In both the contractual and the restitutionary contexts, the policy of remedying the impairment of a plaintiff’s autonomy is given effect by recognising that a mistake is in play. On the one hand, in the law of Restitution for Unjust Enrichment, any countervailing policies, such as a defendant’s reliance interest, are given effect by means of defences, such as change of position (see, eg, Kleinwort Benson Ltd (above)). Thus, in such cases, it is sufficient for a plaintiff to demonstrate simply that the mistake caused the enrichment. On the other hand, in the law of Contract, countervailing policies, such as a defendant’s reliance interest, or the “… imperative … that the law ought to uphold rather than destroy apparent contracts” (Associated Japanese Bank (International) Ltd v Credit du Nord SA [1989] 1 WLR 255, 268 (Steyn J); Brennan v Bolt Burdon (above) [28] (Bodey J); Fitzsimons v O’Hanlon (above) (Budd J)) are given effect by qualifying or limiting the kinds of mistake which will be permitted to render the contract void.

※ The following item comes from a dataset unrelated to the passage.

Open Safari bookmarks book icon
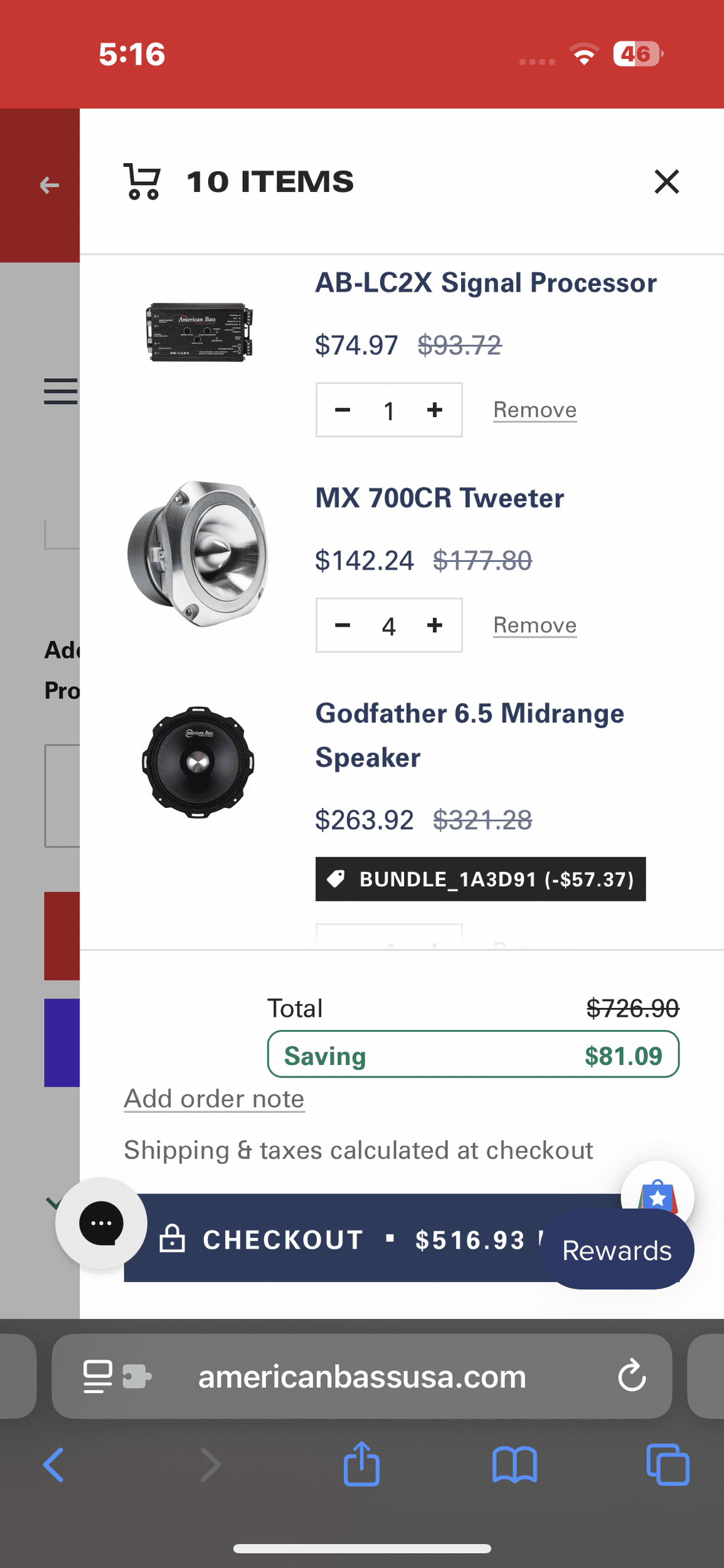Screen dimensions: 724x1568 click(x=514, y=1465)
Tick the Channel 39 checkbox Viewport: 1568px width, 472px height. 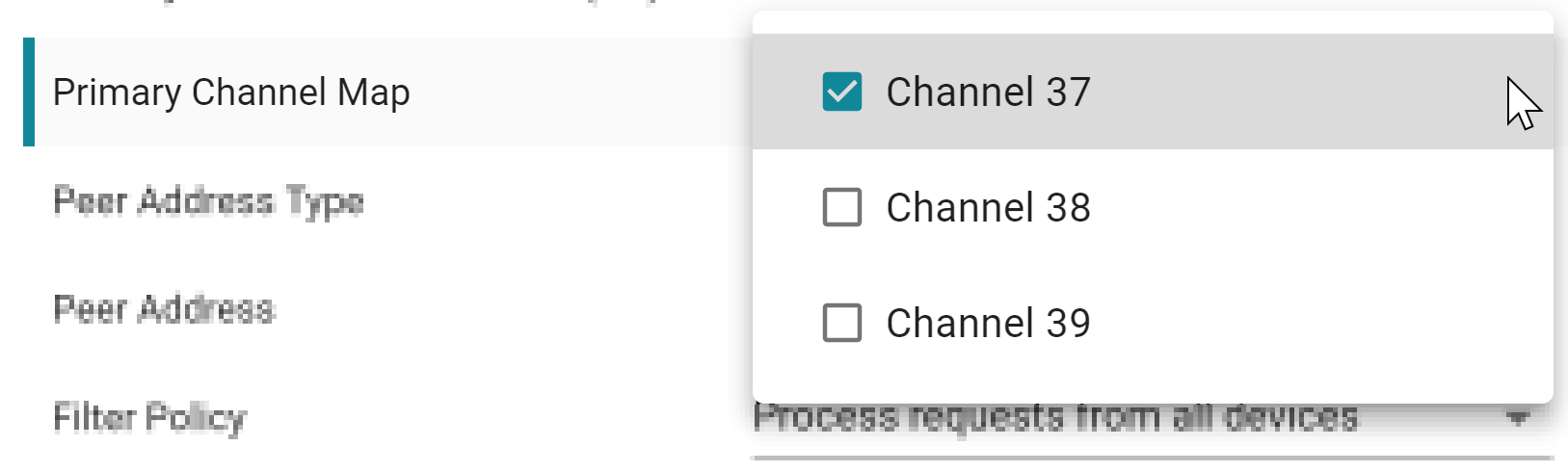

Thus, in such cases, it is necessary for a plaintiff to demonstrate that the mistake was a fundamental one. That adjective gives effect to the various competing policies at play in contractual situations. And, where there are no such competing policies, as where the claim is simply for restitution for unjust enrichment, there is no need for such an adjective, and the question is simply whether the mistake caused the enrichment.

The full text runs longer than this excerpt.